Lamberto Giannini, dirigente responsabile della Digos di Roma, spiega tutte le tappe che hanno portato il presidente della Lazio e il gruppo trainante della curva Nord laziale ad un conflitto che dura ormai da tre anni. Giannini è stato sentito come testimone nell’ambito del processo su un fallito tentativo di scalata Lazio Calcio da parte di un fantomatico gruppo industriale ungherese che ha coinvolto nove imputati, tra cui Giorgio Chinaglia e quattro leader degli Irriducibili:


All’inizio i rapporti tra Lotito e gli Irriducibili erano buoni. Poi la frattura, se così si può chiamare, ci fu quando il presidente della Lazio annunciò il progetto di voler costruire un nuovo stadio. Ciò gli provocò l’accusa che questa iniziativa fosse una mera speculazione immobiliare e non rappresentasse un interesse per la società. Augurarsi la morte a Lotito perché andasse via dalla Lazio diventò una ragione di vita per alcuni ultras.

Giannini entra nei dettagli quando ricostruisce le dinamiche e i rapporti tra le due parti, sostanzialmente mutati nel tempo:

Inizialmente c’era una palese non belligeranza. Gli Irriducibili si impegnarono a portare gente sotto la sede dell’Agenzia delle Entrate quando Lotito voleva ottenere la rateizzazione del debito fiscale e a esporre striscioni contro Capitalia, quando l’istituto di credito sembrava sponsorizzare l’altro potenziale compratore del club, Tulli.
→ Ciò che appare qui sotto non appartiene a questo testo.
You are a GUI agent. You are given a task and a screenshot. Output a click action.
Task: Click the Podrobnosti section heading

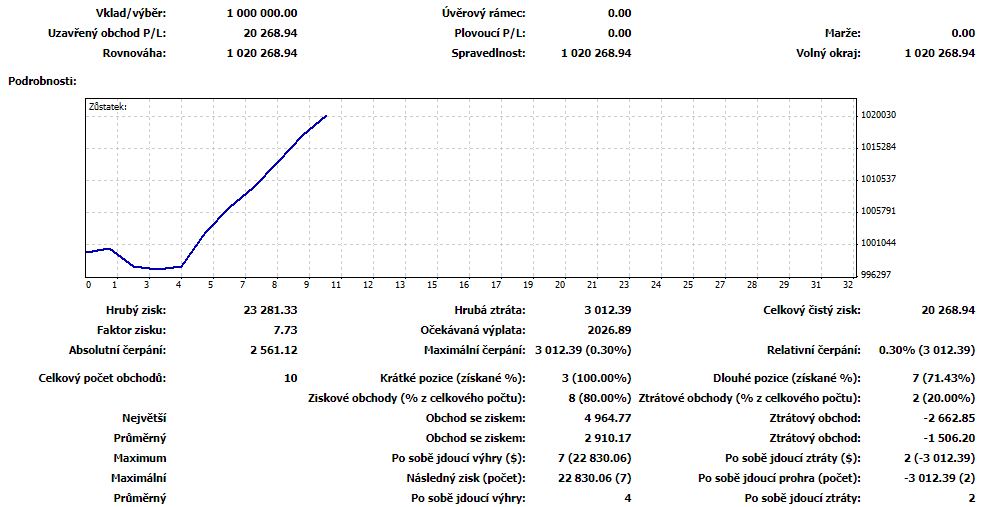coord(41,79)
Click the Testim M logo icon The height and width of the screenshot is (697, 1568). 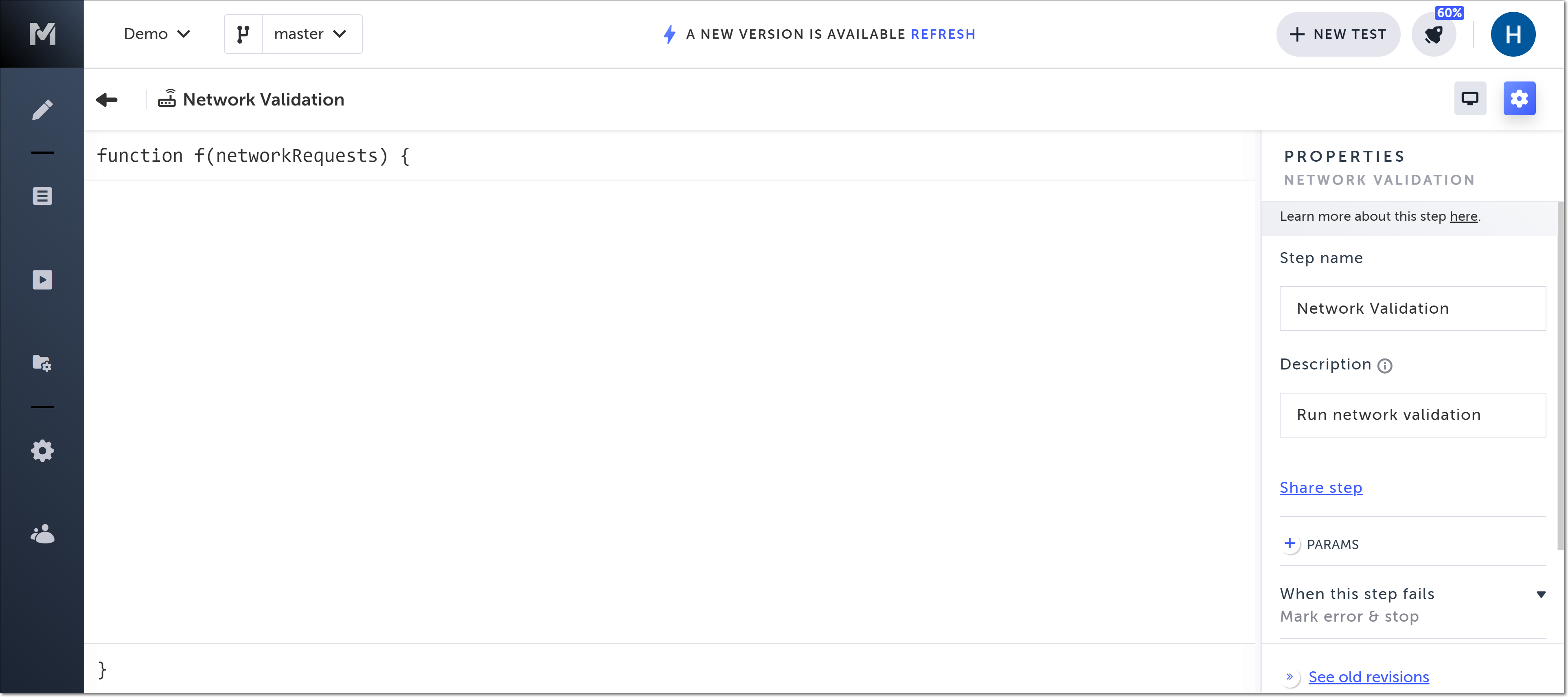42,33
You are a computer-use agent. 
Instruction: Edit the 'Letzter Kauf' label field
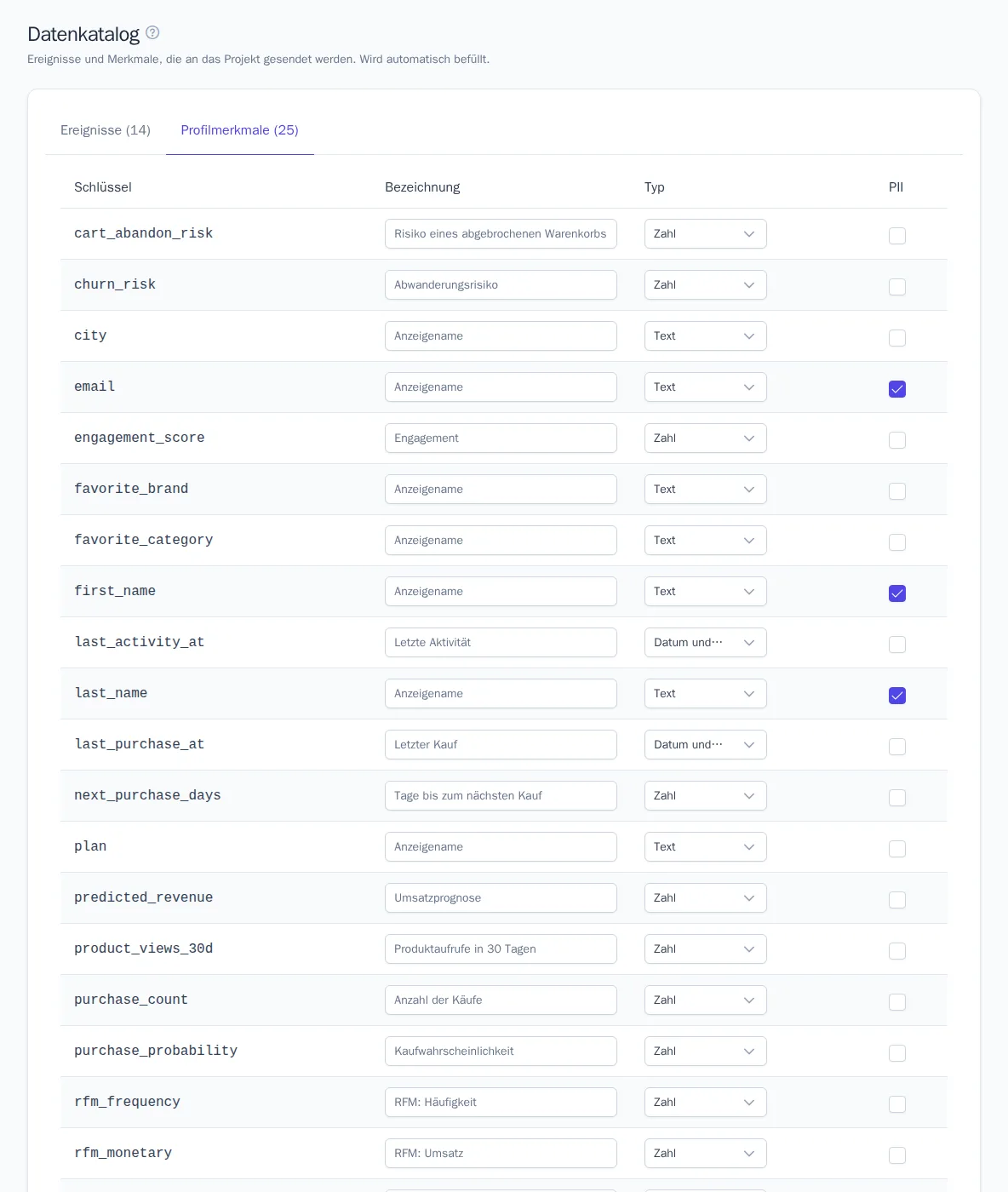click(x=501, y=745)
La situazione cambiò nell’agosto 2005 , quando Lotito annunciò il progetto del nuovo stadio. La contestazione fu espressa con diversi striscioni apposti durante le partite, nonché con dichiarazioni durante trasmissioni radiofoniche.

Quindi il propagarsi della contestazione che si inasprisce anche a causa dei "tagli" operati da Lotito:

La contestazione aumentò con l’avvento di Giorgio Chinaglia che affermò di voler comprare il club per conto di un fantomatico gruppo farmaceutico ungherese. Contemporaneamente notammo che l’attività commerciale di Original Fans legata agli ultrà, soffriva di una grave crisi finanziaria, proprio per la presenza di Lotito che pubblicamente si era vantato di aver tagliato, come invece avveniva con la precedenti gestioni societarie, alcuni privilegi in favore delle tifoserie.

Nella primavera del 2006 si scopre che l'affare Chinaglia è una colossale bufala. Gli Irriducibili, afferma Giannini “scoprirono che non c’era alcun gruppo ungherese intenzionato a comprare la Lazio. A quel punto Toffolo e i suoi sodali, proseguirono nell’attacco al presidente accantonando la questione finanziaria e puntando solo sulle minacce e sulle intimidazioni”.

Al processo è stata sentita anche Elisabetta Cragnotti , figlia di Sergio, che dal 1995 al 2000 fu amministratore delegato della società biancoceleste. La Cragnotti ha confermato l'esistenza di una rete di "favori" concessi agli ultras. In occasione delle cinque partite di cartello che si giocavano in casa la società finanziava le coreografie con 25 mln di lire per ognuna. Inoltre la Lazio dava circa 800 biglietti ad incontro al gruppo di tifosi e li metteva in bilancio come "spese di rappresentanza".